Note that Julia's type inference is powerful. Specifying types **is not** necessary for best performance!

In [33]:
function my_function(x)
    y = rand()
    z = rand()
    x+y+z
end

function my_function_typed(x::Int)::Float64
    y::Float64 = rand()
    z::Float64 = rand()
    x+y+z
end

my_function_typed (generic function with 1 method)

In [35]:
@btime my_function(10);
@btime my_function_typed(10);

  10.794 ns (0 allocations: 0 bytes)
  10.687 ns (0 allocations: 0 bytes)


 However, annotating types explicitly can serve a purpose.

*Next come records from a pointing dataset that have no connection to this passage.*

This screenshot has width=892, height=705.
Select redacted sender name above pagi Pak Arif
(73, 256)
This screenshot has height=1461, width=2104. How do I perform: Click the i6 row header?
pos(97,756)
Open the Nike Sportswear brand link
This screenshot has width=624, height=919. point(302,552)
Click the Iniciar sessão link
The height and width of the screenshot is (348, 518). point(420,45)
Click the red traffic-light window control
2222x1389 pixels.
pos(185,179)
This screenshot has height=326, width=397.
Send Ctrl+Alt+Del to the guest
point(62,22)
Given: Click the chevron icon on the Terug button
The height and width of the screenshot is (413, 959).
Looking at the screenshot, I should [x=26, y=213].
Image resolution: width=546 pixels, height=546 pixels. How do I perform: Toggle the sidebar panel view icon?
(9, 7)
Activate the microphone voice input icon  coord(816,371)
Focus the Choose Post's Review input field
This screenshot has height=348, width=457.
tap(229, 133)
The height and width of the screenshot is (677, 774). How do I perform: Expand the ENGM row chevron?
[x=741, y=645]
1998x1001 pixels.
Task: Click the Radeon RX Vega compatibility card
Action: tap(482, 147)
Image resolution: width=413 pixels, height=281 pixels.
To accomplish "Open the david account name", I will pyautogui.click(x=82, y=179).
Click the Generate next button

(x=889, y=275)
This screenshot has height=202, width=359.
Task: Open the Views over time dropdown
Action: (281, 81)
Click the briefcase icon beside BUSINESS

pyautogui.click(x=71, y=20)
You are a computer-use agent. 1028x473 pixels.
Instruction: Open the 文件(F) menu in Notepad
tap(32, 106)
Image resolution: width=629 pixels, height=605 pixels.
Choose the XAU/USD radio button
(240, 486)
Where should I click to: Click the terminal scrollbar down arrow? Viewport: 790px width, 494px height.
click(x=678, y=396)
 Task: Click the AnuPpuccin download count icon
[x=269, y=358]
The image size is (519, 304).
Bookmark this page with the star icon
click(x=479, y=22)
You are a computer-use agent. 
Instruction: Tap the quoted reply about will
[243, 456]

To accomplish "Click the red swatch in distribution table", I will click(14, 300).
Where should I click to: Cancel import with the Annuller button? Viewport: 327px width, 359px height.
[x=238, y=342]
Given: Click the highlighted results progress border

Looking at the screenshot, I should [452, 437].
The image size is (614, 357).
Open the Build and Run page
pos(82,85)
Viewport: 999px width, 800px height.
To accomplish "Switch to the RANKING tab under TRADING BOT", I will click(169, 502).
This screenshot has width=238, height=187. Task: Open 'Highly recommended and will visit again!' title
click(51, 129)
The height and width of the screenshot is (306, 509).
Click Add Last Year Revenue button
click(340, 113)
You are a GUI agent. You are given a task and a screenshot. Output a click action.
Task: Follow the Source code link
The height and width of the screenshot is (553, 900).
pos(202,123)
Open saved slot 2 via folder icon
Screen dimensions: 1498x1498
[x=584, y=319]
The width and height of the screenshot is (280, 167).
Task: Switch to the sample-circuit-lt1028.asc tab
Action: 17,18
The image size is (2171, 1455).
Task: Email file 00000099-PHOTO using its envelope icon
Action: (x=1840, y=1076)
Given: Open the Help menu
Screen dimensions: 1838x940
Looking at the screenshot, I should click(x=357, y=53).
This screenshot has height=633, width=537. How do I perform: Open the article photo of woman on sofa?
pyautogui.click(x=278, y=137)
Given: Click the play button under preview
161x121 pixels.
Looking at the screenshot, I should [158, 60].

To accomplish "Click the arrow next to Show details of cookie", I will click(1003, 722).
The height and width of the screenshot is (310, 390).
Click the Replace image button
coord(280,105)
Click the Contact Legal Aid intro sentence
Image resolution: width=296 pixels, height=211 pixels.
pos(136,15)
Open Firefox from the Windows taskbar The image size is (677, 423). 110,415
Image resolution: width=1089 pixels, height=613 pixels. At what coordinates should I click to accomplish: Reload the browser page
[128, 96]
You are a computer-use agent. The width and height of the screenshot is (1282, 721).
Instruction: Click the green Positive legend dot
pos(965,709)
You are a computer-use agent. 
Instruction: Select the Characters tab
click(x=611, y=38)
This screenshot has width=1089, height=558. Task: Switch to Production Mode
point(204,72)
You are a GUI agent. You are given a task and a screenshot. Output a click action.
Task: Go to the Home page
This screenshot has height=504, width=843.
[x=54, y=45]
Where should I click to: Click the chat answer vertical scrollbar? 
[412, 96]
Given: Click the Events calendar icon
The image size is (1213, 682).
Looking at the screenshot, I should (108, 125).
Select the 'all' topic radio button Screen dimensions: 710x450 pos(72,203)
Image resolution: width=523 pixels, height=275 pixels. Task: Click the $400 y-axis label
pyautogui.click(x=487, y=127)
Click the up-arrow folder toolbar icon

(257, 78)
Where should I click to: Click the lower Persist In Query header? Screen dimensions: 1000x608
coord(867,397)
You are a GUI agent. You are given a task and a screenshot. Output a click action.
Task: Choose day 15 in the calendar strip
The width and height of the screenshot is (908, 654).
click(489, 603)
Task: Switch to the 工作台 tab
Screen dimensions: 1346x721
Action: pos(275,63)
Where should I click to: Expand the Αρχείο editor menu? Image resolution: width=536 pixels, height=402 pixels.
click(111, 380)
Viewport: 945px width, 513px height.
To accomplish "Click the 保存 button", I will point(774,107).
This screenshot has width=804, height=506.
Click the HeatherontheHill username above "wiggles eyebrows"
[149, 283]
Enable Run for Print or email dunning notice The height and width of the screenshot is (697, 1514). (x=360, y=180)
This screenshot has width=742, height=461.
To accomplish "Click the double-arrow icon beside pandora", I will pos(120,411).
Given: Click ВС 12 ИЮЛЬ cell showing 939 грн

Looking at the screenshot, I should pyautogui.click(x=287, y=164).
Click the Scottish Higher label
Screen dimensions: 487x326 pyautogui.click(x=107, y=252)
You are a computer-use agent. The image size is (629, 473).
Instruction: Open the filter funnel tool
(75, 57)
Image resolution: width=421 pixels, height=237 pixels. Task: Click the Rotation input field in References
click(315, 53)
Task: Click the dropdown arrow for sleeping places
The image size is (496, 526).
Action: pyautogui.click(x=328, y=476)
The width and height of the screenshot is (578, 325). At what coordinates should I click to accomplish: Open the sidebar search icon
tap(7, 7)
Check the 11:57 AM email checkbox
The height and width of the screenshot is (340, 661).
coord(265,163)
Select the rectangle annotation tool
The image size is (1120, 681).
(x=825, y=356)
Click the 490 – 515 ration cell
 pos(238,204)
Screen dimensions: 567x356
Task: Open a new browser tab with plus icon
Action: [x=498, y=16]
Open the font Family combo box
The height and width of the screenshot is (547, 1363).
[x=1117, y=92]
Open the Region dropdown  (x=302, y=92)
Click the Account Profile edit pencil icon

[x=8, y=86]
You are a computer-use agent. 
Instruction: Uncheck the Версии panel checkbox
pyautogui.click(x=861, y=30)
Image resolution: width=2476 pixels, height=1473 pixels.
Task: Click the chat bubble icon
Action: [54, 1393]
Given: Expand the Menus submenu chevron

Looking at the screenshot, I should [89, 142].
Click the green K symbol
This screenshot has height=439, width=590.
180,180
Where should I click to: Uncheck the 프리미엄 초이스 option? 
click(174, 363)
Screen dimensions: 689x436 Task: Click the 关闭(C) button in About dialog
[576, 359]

* **Define a user interface/type filter** (will throw error if incompatible type is given)
* Enforce conversions
* Rarely, help the compiler infer types in tricky situations

# Core messages of this Notebook

* Julia **can be fast.**
* **A function is compiled when called for the first time** with a given set of argument types.
* The are **multiple compilation steps** all of which can be inspected through macros like `@code_warntype`.
* **Code specialization** based on the types of all of the input arguments is important for speed.
* Calculations can be moved to compile-time to make run-time faster.
* In virtually all cases, **explicit type annotations are irrelevant for performance**.
* Type annotations in function signatures define a **type filter/user interface**.